The string "computer" appears in some lines of the entries that follow; copy each such line.
%%
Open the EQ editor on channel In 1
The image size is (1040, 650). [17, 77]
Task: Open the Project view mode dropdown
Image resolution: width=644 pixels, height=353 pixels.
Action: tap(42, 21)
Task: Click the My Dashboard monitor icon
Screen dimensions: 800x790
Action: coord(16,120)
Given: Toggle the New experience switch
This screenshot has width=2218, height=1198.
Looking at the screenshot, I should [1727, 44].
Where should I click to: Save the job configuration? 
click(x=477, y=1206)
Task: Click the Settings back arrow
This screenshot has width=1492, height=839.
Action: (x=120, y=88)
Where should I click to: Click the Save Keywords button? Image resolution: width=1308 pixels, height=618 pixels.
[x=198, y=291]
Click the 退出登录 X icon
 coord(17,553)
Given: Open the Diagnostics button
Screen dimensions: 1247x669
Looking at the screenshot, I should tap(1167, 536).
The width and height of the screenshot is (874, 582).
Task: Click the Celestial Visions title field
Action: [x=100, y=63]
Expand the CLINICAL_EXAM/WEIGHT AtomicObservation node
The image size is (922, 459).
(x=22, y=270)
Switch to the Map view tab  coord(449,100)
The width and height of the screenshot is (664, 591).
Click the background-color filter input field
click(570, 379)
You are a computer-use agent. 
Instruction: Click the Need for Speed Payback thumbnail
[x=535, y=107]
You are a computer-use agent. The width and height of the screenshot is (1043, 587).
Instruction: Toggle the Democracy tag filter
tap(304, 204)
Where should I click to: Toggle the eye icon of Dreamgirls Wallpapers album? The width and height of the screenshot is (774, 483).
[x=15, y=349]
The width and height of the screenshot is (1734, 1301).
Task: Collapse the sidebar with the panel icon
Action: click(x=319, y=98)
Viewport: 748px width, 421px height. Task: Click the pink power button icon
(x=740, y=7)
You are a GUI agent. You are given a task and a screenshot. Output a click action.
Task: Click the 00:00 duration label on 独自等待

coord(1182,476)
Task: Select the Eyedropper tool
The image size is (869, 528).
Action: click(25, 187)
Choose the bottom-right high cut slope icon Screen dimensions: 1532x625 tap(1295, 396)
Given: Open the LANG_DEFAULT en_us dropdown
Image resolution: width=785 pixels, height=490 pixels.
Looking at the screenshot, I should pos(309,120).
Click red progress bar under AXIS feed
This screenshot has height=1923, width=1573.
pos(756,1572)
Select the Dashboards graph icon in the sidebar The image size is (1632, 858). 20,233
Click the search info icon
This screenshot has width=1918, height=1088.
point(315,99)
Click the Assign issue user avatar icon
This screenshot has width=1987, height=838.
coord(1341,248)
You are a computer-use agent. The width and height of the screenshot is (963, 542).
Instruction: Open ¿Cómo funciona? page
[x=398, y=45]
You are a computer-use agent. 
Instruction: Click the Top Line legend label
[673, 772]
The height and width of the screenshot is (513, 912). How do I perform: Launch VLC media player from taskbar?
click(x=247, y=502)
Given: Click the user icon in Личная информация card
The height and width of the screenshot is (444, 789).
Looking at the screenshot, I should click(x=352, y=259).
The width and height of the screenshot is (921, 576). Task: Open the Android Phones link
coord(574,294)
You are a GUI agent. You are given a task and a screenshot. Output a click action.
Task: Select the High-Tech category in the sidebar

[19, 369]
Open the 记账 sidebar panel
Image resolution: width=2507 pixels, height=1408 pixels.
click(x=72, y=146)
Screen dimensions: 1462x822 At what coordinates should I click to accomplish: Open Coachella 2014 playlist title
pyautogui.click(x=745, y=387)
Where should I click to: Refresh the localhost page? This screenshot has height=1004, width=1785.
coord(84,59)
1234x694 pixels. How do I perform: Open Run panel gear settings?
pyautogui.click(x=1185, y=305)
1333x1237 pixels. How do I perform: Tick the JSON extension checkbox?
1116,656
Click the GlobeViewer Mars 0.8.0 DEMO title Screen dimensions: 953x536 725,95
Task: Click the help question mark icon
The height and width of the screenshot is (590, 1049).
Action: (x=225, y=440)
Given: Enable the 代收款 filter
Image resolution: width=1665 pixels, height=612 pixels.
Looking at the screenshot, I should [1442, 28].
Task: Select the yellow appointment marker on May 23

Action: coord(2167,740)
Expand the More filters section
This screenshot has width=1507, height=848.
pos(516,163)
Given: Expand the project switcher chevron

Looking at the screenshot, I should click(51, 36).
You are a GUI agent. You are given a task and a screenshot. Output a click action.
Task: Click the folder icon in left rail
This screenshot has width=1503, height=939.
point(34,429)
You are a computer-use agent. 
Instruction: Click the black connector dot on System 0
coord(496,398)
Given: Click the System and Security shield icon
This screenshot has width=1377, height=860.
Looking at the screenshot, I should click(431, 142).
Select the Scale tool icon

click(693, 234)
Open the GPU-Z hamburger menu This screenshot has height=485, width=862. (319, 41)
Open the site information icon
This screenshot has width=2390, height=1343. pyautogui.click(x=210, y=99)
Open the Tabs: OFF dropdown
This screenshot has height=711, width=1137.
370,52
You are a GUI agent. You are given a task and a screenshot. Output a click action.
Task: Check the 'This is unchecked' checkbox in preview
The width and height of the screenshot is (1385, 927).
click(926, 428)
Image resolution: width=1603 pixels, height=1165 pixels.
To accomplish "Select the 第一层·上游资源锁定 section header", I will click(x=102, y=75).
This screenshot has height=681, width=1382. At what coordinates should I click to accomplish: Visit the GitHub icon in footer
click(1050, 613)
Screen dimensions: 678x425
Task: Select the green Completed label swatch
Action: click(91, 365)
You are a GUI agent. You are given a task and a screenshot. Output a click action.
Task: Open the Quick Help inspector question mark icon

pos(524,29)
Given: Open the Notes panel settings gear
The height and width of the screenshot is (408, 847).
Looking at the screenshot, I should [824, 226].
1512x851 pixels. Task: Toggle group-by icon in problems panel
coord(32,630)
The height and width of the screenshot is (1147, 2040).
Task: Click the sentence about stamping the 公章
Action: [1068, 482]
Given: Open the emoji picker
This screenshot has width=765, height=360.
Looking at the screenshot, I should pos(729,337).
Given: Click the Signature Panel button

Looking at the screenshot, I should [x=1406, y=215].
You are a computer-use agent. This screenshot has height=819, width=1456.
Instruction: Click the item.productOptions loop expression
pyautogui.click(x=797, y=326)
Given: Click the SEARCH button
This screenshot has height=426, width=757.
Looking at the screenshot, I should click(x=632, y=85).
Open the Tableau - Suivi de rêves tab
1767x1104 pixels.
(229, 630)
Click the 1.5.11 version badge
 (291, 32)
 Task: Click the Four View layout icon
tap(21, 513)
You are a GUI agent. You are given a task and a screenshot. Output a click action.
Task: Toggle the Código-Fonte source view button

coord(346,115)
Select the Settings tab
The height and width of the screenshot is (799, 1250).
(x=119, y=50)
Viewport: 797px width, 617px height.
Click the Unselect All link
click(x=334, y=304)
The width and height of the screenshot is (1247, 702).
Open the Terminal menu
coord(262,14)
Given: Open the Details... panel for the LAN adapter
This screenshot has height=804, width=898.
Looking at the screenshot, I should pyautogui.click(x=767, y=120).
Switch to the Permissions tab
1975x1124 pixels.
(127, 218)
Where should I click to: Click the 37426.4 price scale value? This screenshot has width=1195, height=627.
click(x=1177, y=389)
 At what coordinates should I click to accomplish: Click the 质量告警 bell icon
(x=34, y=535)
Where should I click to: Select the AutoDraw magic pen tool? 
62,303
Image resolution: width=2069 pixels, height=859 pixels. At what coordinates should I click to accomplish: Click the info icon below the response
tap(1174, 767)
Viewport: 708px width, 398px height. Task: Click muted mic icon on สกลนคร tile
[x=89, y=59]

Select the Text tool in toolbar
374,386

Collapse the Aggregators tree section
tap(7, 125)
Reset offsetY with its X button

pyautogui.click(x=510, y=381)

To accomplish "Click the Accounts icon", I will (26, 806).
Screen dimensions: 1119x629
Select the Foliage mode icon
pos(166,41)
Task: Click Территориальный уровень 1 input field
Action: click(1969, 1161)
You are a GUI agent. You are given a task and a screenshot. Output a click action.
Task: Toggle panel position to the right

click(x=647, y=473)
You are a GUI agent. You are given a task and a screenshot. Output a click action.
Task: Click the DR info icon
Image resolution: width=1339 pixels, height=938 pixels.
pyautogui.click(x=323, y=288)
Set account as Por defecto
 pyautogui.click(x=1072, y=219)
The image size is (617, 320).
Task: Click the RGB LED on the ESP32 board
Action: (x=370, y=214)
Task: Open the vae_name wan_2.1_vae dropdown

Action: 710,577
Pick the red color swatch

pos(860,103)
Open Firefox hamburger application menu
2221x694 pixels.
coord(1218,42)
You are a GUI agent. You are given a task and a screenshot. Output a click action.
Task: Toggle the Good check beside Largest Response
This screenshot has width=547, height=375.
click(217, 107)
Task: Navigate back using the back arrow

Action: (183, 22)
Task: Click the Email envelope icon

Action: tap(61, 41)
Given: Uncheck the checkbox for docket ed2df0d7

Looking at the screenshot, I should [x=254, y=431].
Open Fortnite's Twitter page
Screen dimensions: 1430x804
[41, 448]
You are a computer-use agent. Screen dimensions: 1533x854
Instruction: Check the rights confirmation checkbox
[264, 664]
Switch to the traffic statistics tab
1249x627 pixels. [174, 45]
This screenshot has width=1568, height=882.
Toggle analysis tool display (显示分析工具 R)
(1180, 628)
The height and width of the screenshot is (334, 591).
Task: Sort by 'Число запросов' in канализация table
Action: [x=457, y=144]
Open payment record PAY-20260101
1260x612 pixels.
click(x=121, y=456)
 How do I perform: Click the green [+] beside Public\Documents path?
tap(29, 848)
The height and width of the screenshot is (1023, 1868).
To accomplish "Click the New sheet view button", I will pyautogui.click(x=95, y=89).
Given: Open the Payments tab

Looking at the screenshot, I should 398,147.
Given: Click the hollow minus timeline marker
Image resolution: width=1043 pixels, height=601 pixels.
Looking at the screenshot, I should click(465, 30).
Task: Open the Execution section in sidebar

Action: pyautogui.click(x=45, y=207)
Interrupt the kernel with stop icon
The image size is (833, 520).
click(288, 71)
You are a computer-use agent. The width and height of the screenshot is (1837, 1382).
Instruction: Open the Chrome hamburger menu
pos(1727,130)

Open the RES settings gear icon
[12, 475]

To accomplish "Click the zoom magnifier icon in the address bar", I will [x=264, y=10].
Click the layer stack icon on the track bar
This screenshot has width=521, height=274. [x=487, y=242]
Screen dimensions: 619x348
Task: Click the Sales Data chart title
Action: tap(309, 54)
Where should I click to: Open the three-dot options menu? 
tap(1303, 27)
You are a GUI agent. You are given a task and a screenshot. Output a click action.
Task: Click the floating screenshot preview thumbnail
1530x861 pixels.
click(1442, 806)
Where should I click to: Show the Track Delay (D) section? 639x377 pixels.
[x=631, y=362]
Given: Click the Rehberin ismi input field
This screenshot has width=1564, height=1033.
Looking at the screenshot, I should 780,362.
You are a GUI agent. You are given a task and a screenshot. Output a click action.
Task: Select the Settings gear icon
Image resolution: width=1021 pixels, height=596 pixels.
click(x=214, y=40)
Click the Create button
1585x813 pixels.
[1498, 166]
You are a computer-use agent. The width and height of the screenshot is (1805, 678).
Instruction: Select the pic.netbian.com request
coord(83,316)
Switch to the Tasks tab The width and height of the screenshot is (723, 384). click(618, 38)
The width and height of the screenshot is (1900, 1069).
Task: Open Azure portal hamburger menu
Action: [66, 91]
%%
Solved exercise:
You are a computer-use agent. 
You are a computer-use agent. The width and height of the screenshot is (1043, 587).
You are a computer-use agent. The width and height of the screenshot is (963, 542).
You are a computer-use agent. 
You are a computer-use agent. 
You are a computer-use agent. This screenshot has height=819, width=1456.
You are a computer-use agent. Screen dimensions: 1533x854
You are a computer-use agent. The width and height of the screenshot is (1837, 1382).
You are a computer-use agent. The width and height of the screenshot is (1805, 678).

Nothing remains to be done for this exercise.